"Cibo e Parola"
(in collaborazione con Enza del blog Foodtales)
Prende avvio una collaborazione con una cara amica, Enza, talentuosa food artist, titolare del blog "Foodtales", nonché scrittrice di filastrocche.
La nostra amicizia ci ha spinte a unire le nostre diverse rispettive competenze e passioni, accomunate dall'unico denominatore massimo: la fede condivisa, oltre che vissuta personalmente.
Nasce così "Cucina e Parola", una piccola rubrica in cui parlare di Vangelo attraverso il cibo e gli spunti di riflessione che questi offre. D'altronde, Gesù non ha scelto la tavola imbandita come luogo attorno al quale conquistare molti peccatori?

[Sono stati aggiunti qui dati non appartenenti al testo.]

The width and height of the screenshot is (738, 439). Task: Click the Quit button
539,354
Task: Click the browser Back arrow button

E non ha lasciato Se Stesso - all'uomo - sotto le Specie del pane e del vino, di cui ancora oggi ci si può nutrire, raccolti attorno alla Mensa Eucaristica?

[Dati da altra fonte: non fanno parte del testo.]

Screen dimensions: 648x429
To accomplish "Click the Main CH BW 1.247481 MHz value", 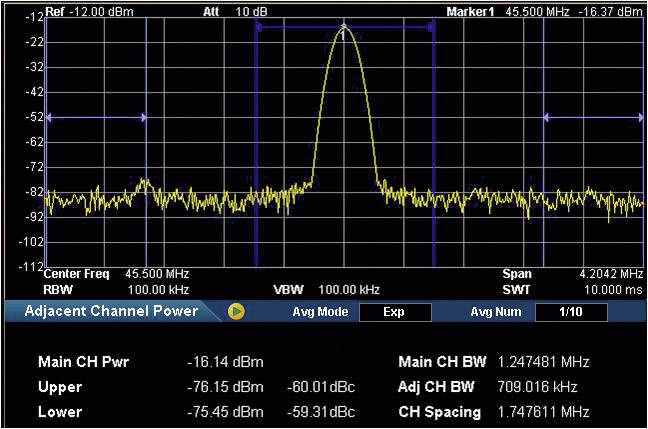I will 543,362.
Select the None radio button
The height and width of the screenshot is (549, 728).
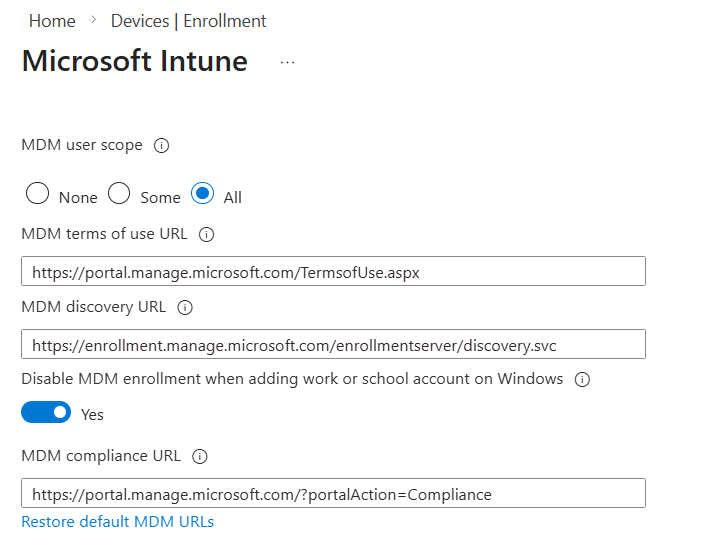coord(37,194)
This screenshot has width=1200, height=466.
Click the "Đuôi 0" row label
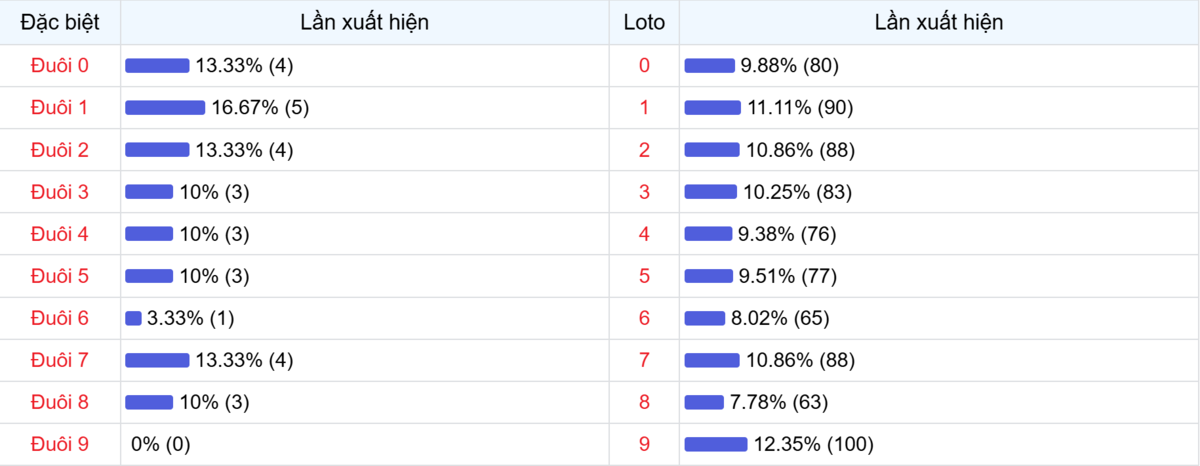[60, 66]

Il primo frutto di questa collaborazione ha per tema San Martino, santo ricordato - a livello popolare - per la storia del mantello che condivise con un povero mendicante, ma anche per le castagne e per il vino che si è soliti consumare in occasione della sua festa, in molte località d'Italia. Una tradizione culinaria che ha dato origine a molti proverbi. E' possibile trarre un qualche spunto di riflessione spirituale, da tutti questi elementi? La castagna e il vino possono rimandarci - simbolicamente - ad altre realtà più profonde? Leggete... e lo scoprirete!

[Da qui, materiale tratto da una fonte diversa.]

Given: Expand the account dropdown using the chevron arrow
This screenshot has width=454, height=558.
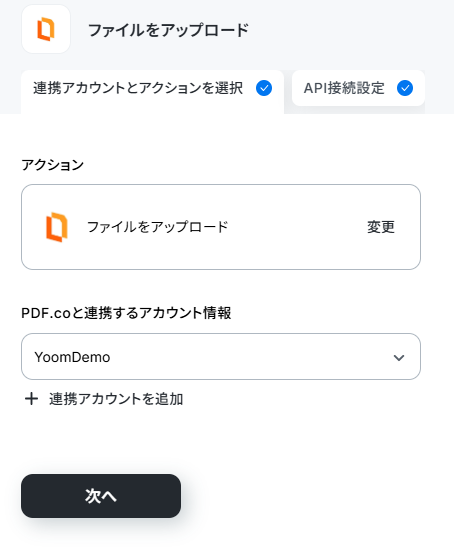Looking at the screenshot, I should click(x=399, y=357).
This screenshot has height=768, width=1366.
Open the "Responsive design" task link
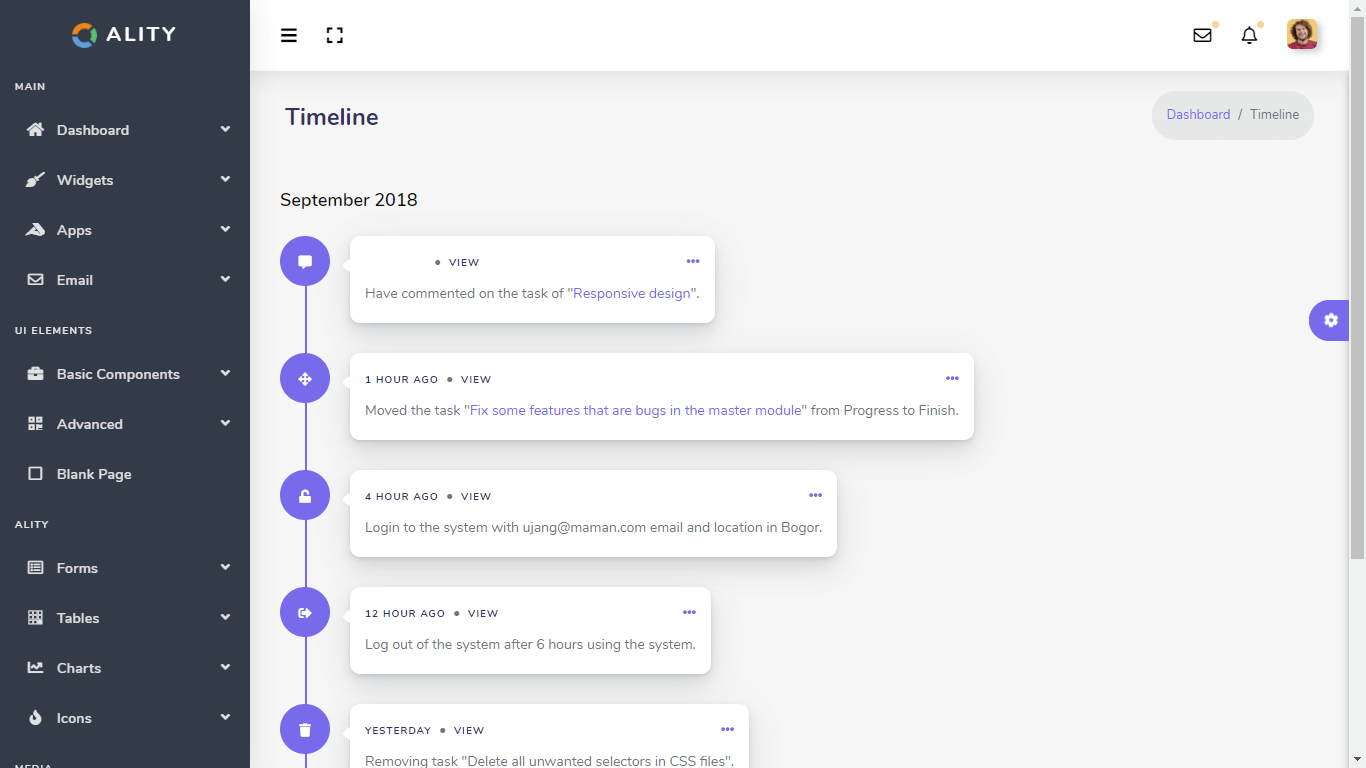[x=631, y=294]
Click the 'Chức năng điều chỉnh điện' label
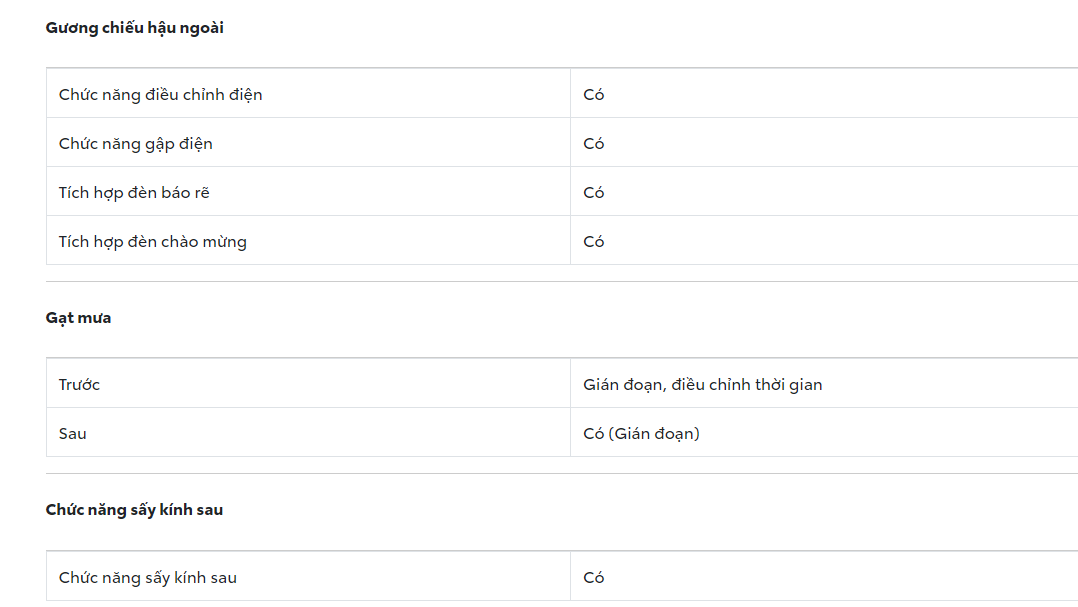 pyautogui.click(x=160, y=95)
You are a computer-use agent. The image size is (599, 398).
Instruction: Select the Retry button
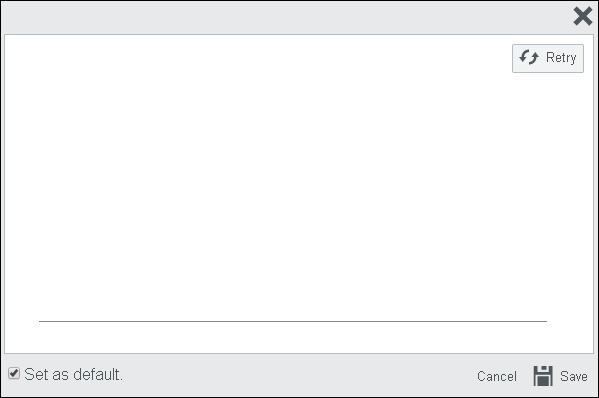548,58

Soldato di Roma o soldato di Cristo?
Tuttavia, cresciuto a Pavia, dove il padre era stato trasferito per lavoro, Martino ha modo di conoscere la fede cristiana attraverso l'incontro con una famiglia credente. A dieci anni, e all'insaputa dei genitori, il piccolo rimane affascinato dallo "stile" di vita cristiano e, due anni più tardi, decide di diventare catecumeno (di compiere, cioè, un percorso di iniziazione cristiana in preparazione al Battesimo), scappando di casa. Rientrato in famiglia, grazie all'intervento dei suoi amici, il padre ne perdona il colpo di testa, ma lo mette anche dinanzi alle sue responsabilità di cittadino romano. Martino entra così nell'esercito, e viene inviato nella Gallia. Qui si dimostrerà soldato di Roma, ma anche soldato di Cristo.
Il mantello della carità
Il ricordo popolare di san Martino viene spesso associato alla storia del suo mantello. L'episodio si colloca nell'inverno del 335, un inverno particolarmente rigido, che stava mietendo già molte vittime. Il santo ha poco meno di vent'anni. Durante una ronda notturna, incontra un mendicante seminudo, attanagliato dal freddo, che chiede l'elemosina. Martino non ha denaro o cibo da dargli. Non porta niente con sé, sotto la sua uniforme di soldato. Al contempo, non se la sente di proseguire, come altri avevano probabilmente già fatto. Mosso dalla carità, Martino sfodera la spada e divide in due il proprio mantello. Ne dà una metà al povero, tenendo l'altra per sé, attirando così la derisione di molti dei presenti.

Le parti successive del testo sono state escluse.